Brève 2010 – A l’aube du 12e jour
Originaire du Brésil, Regina est en transit pour l’Espagne. Elle se fait interpeller par la police aux frontières (PAF) le 27 juillet 2010, à l’aéroport de Roissy-Charles de Gaulle, et n’est pas autorisée à pénétrer sur le territoire européen.
Forte et fragile à la fois, c’est depuis plus de 3 ans une femme dont l’état civil masculin n’est que le vestige d’une vie antérieure.
Une femme, qui, à son arrivée au poste de police, est fouillée intégralement par deux agents masculins de la PAF, et ce « dans la plus stricte légalité » au regard de son état civil masculin [1]. Regina est offensée. Elle dénonce un traitement dégradant, dénigrant et discriminatoire en raison de sa condition de transsexuelle.
Placée au lieu d’hébergement de la zone d’attente (ZAPI 3) le temps de l’organisation de son renvoi vers le Brésil, Regina dépose une demande d’admission sur le territoire au titre de l’asile. Après le rejet de celle-ci par le ministère de l’intérieur, son renvoi vers Sao Paulo est prévu le 31 juillet.
Mais il n’aura pas lieu à la date indiquée.
Regina déclare avoir été victime ce même jour d’un viol en zone d’attente, perpétré par un autre maintenu, qui demandera à être renvoyé dans son pays d’origine le soir même des faits.
Dévastée, Regina se confie à une médiatrice de la Croix-Rouge, puis au médecin de la zone d’attente, et porte plainte auprès de la PAF contre son agresseur présumé le 1e août.
Une enquête est ouverte, et dans le même temps commence le suivi médical de Regina, via l’unité médico judiciaire de l’hôpital Jean Verdier, dont les rendez-vous, notamment avec un psychologue, s’étendent jusqu’au mois de septembre.
Regina est sous tranquillisants. Prostrée et apeurée, elle s’enferme dans sa chambre en zone d’attente. Son renvoi vers le Brésil est suspendu le temps de l’enquête. Pour autant il n’est pas mis fin à son maintien. Malgré le traumatisme allégué, les autorités ne semblent pas envisager de reconsidérer le refus d’entrée sur le territoire français prononcé à l’encontre de Regina.

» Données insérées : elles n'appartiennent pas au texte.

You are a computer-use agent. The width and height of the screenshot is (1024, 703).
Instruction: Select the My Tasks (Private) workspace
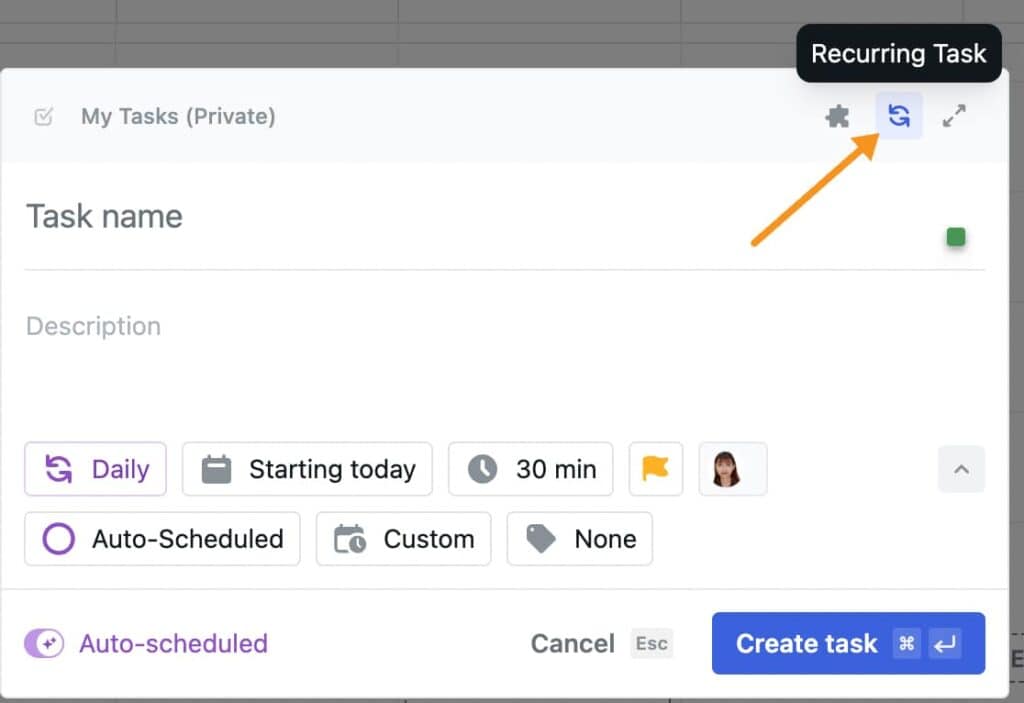pyautogui.click(x=178, y=116)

Seul le juge des libertés et de la détention (JLD), en tant que gardien des libertés individuelles, est à même de la libérer et de l’admettre sur le territoire où elle pourrait être prise en charge au niveau médical et psychologique.
Mais Regina n’aura pas l’occasion de faire valoir ses droits devant le juge judiciaire. La veille de son second passage devant le JLD, soit le 11e jour de son maintien, elle est discrètement renvoyée au Brésil par la police aux frontières, par le vol de 23h30.
En 6 jours, la procédure ouverte pour viol aura été classée sans suite par le Parquet et le réacheminement de Regina organisé sans délai, loin du regard judiciaire, qui n’aura donc jamais eu vent de cette affaire, dont l’épilogue est pour le moins effrayant.
Le renvoi forcé de Regina témoigne ainsi de l’efficacité du travail de l’administration, quitte à lui causer un traumatisme supplémentaire, et à nier sa qualité de victime.
Un point final loin d’apporter un début de réponse à la problématique du traitement et des conditions de maintien des transsexuels en zone d’attente.
Brigitte, Intervenante Anafé, 2010
[1] La loi prévoit que les fouilles à corps doivent être pratiquées par des agents de même sexe que les personnes maintenues.